Leaving The Wilderness

My Alaskan wilderness adventure has ended, disappointingly much earlier than I had hoped. However, spending 1 1/2 months in a wilderness camp, off grid, on a river in the Alaskan interior was an amazing experience and one that relatively few have shared.

  • Reasons for leaving the wilderness.
  • What now?
  • My return to civilization.


From a diabetic perspective, there were no surprises. I ate low carb foods, primarily fatty meats, eggs, nuts and berries. Diet, coupled with daily camp activities (much of them strenuous) kept my blood sugars in normal ranges. However, diet played a role in my decision to leave, keep reading to find out why.



Above are six grouse ‘gifted’ to the camp by Tim Steele. I’m writing this post in a warm hostel, drinking coffee with cream. More on this later, but without Tim’s assistance I am not sure where I’d be. As I told Tim, like it or not, he has a friend for life.


Reasons For Leaving The Wilderness

September 15th was the point of no return. I had to decide to stay or leave.  Why? If I stayed I needed to order about $1,000 of gear on the 15th in order for it to arrive (and be picked up) before ice flows on the river.
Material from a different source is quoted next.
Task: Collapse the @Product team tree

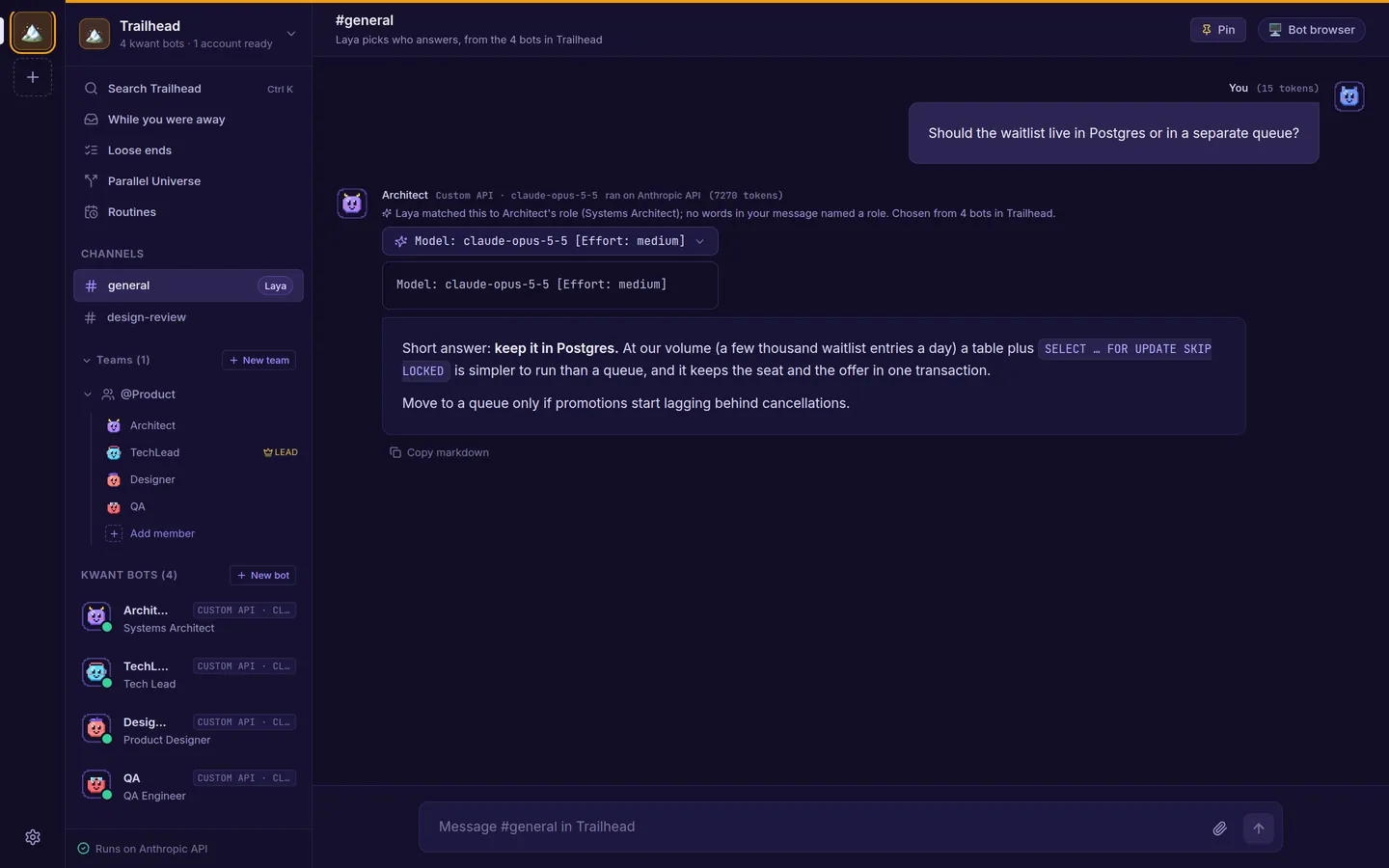Action: pyautogui.click(x=88, y=394)
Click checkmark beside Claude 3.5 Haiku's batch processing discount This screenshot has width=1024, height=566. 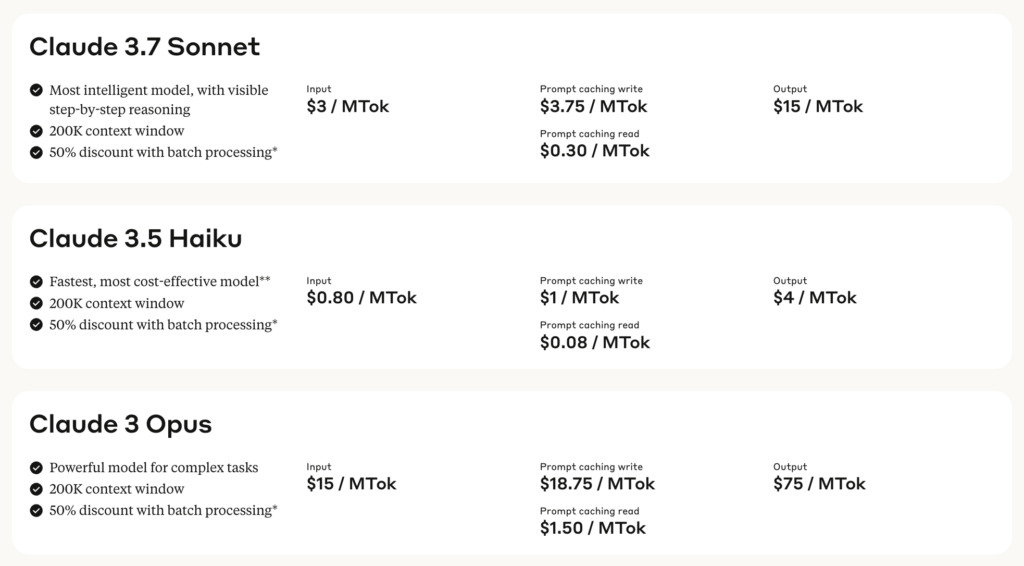(37, 325)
The picture above is a picture of a cabin that was to be my winter dwelling. The picture was taken on September 16th, the day after decision day. It looked exactly like this the day I left camp permanently on the 26th. I had zero confidence the cabin could be finished before ice flows on the river. Ordering $1,000 of gear really wasn’t an option. Winter was quickly approaching, with temperatures sinking to sub-zero in the not-so-distant future. The day I had to decide to leave or stay, there were four unfinished cabins and none finished.

Strike one.



On September 15th, I’d been in camp for 36 days. I’d eaten commercially canned meats (canned ham, corned beef and canned salmon) for 34 days. The exceptions were the two days Tim Steele provided grouse and hamburgers.

On September 15th (decision day), there had been no success in hunting, no attempts at obtaining fish from the river.
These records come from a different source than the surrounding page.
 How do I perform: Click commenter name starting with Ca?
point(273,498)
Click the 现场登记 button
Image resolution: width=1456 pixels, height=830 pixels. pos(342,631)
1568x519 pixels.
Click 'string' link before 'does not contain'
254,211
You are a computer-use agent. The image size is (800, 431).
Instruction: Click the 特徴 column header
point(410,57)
Even with adequate winter structures, the lack of  fresh meats and the prospect of going all winter eating largely processed, BPA lined, canned meats was not appealing to me.

Strike two.


Happiness Needs to Be Shared

Make no mistake, I LOVED being in nature. I loved being in the Alaskan Wilderness but I did not love being in the camp. In the wilderness, on a five acre property, personality conflicts can become magnified and they were.

I wasn’t happy, I felt isolated. If there was fresh meat and completed structures, perhaps the lifting of the stress and pressures may have reduced the personality conflicts … but that was not reality.

Strike three.


Leaving the Wilderness

Even given the issues above, I still questioned leaving such a beautiful place. No doubt it was the right decision but my love for nature is so great, I hated to leave. At the same time, I was elated to be leaving the camp.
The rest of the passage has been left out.